_PROMPT_:
Check each line below for "will" and report how many have it, nothing else.

======== DATA FOR THIS TASK

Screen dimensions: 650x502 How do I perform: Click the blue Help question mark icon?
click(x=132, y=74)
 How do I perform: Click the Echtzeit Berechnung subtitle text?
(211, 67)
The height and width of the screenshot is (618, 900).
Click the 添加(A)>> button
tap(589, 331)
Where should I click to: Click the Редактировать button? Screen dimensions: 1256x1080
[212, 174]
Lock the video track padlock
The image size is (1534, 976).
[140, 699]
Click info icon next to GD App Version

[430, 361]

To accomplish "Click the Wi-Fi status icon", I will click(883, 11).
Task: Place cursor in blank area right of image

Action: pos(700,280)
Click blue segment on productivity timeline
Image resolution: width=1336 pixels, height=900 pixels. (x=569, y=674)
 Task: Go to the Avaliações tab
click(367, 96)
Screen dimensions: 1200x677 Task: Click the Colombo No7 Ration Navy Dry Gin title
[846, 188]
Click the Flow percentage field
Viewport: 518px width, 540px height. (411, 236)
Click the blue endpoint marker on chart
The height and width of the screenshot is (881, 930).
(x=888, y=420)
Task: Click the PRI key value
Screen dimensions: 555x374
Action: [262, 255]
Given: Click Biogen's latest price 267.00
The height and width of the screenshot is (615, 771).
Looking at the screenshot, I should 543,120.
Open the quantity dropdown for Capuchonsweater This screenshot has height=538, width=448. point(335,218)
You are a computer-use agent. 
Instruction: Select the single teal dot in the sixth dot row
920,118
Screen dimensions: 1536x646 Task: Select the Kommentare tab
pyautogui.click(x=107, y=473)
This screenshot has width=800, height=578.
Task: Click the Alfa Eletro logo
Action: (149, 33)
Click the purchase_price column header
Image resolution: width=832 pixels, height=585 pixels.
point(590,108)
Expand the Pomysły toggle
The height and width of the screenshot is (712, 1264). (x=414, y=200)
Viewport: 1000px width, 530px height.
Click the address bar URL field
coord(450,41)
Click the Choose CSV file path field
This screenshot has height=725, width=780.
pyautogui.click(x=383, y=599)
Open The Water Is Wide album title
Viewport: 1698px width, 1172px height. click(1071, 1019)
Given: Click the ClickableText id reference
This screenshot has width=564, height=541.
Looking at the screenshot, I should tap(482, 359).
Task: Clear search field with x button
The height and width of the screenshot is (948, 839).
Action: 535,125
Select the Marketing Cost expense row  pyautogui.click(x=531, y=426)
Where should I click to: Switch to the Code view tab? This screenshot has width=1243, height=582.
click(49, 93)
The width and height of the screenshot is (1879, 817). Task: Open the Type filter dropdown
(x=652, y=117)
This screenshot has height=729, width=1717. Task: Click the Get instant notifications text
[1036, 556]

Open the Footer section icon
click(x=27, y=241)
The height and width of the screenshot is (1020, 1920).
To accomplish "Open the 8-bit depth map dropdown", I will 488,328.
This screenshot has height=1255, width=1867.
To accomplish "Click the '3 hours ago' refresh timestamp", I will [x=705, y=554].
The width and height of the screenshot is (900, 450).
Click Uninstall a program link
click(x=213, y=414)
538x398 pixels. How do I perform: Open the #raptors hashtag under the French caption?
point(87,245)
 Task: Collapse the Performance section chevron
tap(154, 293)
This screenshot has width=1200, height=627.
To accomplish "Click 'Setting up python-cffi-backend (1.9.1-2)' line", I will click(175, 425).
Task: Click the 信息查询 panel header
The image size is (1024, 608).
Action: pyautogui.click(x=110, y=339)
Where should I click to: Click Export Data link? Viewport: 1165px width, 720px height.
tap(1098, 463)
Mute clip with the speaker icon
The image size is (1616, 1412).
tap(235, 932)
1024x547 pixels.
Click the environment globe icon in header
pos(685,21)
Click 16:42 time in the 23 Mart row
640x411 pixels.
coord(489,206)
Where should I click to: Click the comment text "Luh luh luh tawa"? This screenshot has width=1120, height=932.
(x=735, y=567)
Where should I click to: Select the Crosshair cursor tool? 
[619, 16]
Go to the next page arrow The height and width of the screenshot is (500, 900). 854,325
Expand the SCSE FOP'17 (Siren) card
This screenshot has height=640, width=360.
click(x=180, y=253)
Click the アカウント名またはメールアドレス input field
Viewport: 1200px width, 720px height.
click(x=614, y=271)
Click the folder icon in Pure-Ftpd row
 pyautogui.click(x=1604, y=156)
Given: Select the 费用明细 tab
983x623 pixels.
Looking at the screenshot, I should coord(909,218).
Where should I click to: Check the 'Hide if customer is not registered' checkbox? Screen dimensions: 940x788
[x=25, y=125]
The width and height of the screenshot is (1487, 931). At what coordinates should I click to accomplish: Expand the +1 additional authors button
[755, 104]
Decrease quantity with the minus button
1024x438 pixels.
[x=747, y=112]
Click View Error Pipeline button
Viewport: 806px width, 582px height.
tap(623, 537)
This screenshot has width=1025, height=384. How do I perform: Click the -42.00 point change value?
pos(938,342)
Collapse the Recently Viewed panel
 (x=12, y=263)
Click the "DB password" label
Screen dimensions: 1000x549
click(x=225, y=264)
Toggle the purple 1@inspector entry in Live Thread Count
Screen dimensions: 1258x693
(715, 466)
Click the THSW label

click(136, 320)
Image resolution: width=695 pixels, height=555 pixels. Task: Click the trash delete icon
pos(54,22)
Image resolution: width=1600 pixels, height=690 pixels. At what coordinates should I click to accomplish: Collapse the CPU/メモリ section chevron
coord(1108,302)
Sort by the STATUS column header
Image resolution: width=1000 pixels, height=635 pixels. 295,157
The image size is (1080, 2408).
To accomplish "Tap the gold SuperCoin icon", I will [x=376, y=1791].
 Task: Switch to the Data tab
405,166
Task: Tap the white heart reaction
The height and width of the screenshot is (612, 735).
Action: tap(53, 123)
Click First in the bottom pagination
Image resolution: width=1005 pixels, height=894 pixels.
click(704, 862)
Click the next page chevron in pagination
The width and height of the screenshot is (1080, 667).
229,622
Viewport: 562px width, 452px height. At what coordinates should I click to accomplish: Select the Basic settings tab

================

_OUTPUT OF THE EXERCISE_:
5